How to get a nested tree of data via SQL

How to get a nested tree of data via SQL

by Matt Gibson -
Number of replies: 8

Not sure I've used the right terminology, but what I want to do is display a list of submissions for module X (which I'm writing), where each submission may have an arbitrary number of files associated with it.

I can write SQL to get each row from the submissions table, but will then have to loop through the results with a separate SQL query, getting file records from the submission_files table where submissionid = whatever. Looped SQL kills kittens, so is there a better way?

I'm assuming that I should get all the files in a big list via SQL that are linked to a submission that's linked to the relevant module instance. I could then sort them out in PHP, adding each one to the appropriate submission object, however this doesn't seem very elegant.

Is there an accepted best practice way of dealing with such problems?

Average of ratings: -
In reply to Matt Gibson

Re: How to get a nested tree of data via SQL

by Wes Matchett -

It sounds what you are looking for is a table join...

SELECT submissions.field1, submissions.field2, submission_files.field3, submission_files.field4 FROM submissions JOIN submission_files ON submissions.submissionid = submission_files.whatever;

This will return records that have the fields selected from both tables. There are various types of joins which will alter the set of records returned; any good SQL resource will tell you the differences.

In reply to Matt Gibson

Re: How to get a nested tree of data via SQL

by sam marshall -
Picture of Core developers Picture of Peer reviewers Picture of Plugin developers

Hi,

The way you describe is probably the best way to do it in general.

I'll give an example - there is table A, which has fields id and frog, and table B, which has fields id, aid (foreign key to the id field in A), and zombie. You can have between 0 - N B entries for each A.

1. Simple way (1 query)

SELECT
A.id, A.frog, B.zombie
FROM
A
LEFT JOIN B ON B.aid = A.id

Then loop through results in PHP - each time A.id changes, start a new object, otherwise add the 'zombie' field to an array in the existing object.

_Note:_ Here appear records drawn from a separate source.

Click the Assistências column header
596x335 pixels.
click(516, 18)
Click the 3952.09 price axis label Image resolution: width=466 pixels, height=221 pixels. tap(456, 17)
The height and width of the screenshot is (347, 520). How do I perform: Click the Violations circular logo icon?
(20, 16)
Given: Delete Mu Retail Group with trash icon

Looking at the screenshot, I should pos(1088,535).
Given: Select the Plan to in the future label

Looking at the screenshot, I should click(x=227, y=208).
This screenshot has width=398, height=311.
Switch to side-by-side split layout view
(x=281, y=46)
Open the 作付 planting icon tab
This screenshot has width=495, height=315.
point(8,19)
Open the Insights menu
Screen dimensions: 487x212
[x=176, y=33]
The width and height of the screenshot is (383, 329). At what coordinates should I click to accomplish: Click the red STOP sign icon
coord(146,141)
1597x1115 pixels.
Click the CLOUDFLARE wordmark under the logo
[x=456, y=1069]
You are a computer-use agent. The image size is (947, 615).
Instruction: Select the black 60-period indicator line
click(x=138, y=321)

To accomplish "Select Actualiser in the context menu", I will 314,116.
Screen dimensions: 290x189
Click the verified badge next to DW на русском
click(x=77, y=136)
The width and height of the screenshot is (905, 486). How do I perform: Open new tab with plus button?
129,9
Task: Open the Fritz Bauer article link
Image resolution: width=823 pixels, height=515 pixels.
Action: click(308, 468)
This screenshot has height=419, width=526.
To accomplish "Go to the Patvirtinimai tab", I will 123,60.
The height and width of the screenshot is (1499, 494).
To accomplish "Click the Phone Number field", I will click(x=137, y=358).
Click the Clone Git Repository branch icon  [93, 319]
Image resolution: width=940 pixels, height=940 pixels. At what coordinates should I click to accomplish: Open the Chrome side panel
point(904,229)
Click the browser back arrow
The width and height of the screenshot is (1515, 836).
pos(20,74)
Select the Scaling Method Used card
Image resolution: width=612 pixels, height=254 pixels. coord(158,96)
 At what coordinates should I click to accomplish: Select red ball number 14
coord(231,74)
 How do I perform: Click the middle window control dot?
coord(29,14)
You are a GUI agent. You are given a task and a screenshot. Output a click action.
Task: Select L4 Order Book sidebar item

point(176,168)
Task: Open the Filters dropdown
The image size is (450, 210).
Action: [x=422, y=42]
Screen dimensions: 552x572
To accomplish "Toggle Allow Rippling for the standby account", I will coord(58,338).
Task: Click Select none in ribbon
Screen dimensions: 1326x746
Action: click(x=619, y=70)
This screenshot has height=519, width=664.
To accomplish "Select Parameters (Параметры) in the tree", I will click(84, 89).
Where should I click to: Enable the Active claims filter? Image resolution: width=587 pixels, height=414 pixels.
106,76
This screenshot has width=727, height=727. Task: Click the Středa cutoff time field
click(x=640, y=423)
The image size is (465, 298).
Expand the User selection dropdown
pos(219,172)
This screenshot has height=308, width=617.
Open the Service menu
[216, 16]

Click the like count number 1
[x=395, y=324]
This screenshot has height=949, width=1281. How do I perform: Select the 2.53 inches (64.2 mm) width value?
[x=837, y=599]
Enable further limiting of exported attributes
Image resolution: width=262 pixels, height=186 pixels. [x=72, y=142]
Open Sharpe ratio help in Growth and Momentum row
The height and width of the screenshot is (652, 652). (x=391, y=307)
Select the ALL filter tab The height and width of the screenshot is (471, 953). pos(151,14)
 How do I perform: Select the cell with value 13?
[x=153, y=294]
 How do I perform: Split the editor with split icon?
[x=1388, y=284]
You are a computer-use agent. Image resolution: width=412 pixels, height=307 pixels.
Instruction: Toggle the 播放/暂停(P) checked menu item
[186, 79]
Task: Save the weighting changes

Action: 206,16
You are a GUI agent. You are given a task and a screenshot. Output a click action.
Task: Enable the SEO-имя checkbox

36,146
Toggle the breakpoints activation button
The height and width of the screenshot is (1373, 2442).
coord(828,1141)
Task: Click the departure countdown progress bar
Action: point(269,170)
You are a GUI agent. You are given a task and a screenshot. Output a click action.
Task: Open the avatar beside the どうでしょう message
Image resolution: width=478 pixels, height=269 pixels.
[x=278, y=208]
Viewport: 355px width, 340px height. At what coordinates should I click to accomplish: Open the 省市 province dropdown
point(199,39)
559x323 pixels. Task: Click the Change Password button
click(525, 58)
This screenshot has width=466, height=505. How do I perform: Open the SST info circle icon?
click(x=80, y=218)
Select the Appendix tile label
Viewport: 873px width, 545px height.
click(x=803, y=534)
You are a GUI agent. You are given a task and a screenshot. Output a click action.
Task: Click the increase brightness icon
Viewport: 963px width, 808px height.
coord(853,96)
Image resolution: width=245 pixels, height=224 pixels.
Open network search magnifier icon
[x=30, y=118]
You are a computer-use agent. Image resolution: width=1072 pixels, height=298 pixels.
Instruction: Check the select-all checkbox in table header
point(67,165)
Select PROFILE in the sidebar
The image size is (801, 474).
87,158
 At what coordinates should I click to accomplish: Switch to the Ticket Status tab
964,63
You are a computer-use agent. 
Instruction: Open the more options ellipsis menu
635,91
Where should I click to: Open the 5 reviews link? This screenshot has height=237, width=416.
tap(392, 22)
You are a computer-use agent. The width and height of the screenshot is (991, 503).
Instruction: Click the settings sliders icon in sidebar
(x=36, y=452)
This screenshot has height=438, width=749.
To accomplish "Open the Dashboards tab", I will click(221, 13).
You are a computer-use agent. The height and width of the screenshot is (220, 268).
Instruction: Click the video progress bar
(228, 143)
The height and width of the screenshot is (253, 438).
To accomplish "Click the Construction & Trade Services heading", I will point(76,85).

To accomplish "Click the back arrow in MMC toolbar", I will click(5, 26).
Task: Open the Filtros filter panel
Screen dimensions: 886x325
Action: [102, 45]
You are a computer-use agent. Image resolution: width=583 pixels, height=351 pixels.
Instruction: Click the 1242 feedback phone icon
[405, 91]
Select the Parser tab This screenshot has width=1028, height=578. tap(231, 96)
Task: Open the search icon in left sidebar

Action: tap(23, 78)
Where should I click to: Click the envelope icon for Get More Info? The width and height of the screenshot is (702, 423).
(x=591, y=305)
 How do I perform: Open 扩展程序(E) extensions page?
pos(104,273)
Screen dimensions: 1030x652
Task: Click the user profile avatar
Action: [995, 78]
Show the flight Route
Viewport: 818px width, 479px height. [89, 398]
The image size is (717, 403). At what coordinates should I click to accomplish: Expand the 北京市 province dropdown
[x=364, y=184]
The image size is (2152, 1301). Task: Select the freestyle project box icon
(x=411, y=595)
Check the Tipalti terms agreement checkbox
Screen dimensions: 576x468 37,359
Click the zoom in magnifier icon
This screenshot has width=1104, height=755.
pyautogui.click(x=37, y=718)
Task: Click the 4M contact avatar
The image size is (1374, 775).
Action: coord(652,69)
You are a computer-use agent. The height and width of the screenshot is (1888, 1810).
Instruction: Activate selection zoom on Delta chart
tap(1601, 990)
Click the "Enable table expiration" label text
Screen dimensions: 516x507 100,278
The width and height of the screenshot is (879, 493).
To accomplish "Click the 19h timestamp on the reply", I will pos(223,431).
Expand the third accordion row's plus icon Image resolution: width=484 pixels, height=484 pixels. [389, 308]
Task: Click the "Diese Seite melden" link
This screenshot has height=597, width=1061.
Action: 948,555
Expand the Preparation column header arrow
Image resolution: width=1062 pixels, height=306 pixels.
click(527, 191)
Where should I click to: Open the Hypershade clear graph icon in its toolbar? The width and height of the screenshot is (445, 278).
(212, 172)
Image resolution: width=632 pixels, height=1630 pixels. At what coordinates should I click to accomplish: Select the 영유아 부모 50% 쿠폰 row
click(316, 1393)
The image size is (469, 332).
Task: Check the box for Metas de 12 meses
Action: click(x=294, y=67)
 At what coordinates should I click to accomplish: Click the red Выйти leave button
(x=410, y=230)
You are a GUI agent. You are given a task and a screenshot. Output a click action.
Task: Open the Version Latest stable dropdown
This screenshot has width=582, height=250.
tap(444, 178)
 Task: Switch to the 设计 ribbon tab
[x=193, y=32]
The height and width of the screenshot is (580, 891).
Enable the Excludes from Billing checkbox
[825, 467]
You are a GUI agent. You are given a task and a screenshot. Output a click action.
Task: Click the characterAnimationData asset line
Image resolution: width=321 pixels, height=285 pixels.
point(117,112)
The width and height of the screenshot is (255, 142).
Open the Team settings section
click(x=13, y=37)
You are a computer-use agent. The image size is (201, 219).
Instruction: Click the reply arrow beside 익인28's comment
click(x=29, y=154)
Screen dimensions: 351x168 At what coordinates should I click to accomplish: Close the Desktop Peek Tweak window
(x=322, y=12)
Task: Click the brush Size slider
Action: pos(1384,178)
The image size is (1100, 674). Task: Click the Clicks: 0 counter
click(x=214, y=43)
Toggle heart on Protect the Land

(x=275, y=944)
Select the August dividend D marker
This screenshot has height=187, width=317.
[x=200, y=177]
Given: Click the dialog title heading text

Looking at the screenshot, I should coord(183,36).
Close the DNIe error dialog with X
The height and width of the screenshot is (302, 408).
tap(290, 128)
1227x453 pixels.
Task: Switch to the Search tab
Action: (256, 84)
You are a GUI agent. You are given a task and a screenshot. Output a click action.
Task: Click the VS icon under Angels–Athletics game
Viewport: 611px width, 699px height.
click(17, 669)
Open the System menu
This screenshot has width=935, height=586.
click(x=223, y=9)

2. Complex way (2 queries)

SELECT A.id, A.frog FROM A;
SELECT B.aid, B.zombie FROM B;

Then loop through results of the second query in php - for each one, add the resulting zombie to an array in the object you already have for a.

 

The complex approach is slightly more elegant and is better if there is a significant quantity of data in the fields of A that you are retrieving (i.e. if it that 'frog' field in my example was large) since you will retrieve those multiple times, unnecessarily.

The simple approach is uglier but can perform better in certain cases because there is only a single query, particularly if both queries have to do a complicated set of conditions and more joins in order to find out which rows of A and B to include.

Looping through all the results of A and calling a separate query each time to get the corresponding Bs would be a third option, but as you already noted that one is unacceptable in performance terms (especially when the alternatives are not that complicated) unless you are certain that the number of entries returned from your query for A is bounded (ie can never be greater than, say, 3 or something).

--sam

 

 

 

 

Average of ratings: Useful (1)
In reply to sam marshall

Re: How to get a nested tree of data via SQL

by Matt Gibson -

Thanks Sam, that's exactly what I needed to know.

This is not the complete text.